Copy every line that holds the string "agent" from the data below.

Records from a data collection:
= = =

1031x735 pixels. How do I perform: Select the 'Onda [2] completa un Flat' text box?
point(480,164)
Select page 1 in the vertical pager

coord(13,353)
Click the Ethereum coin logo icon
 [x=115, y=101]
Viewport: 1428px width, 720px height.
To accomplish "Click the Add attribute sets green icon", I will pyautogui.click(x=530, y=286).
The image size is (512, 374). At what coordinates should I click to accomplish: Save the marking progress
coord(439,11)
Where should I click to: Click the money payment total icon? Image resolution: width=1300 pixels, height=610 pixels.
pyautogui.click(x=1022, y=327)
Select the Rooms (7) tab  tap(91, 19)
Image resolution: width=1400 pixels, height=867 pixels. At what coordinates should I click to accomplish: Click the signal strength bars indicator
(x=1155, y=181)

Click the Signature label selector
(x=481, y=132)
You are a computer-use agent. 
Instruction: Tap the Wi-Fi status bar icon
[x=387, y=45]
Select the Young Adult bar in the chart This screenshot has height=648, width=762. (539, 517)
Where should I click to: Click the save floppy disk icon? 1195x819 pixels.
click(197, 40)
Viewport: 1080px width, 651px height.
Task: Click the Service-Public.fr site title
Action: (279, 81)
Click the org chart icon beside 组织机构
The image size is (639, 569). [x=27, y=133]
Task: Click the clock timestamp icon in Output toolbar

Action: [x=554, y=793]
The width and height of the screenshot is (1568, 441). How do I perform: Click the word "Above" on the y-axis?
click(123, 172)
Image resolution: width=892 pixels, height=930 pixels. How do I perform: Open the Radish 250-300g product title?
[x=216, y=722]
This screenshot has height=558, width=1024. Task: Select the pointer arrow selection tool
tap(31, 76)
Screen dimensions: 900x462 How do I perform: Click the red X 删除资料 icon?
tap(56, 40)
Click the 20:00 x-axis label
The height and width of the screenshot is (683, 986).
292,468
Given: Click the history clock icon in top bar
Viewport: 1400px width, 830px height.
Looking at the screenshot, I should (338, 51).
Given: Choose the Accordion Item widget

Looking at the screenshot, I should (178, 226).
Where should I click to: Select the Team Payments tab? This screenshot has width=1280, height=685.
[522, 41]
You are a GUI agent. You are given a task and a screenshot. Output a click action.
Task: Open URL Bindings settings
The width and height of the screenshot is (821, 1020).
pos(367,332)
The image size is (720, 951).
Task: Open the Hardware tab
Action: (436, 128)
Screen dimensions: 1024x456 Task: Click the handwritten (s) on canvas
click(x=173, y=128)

= = =

## WRITTEN ANSWER
You are a computer-use agent. 
You are a GUI agent. You are given a task and a screenshot. Output a click action.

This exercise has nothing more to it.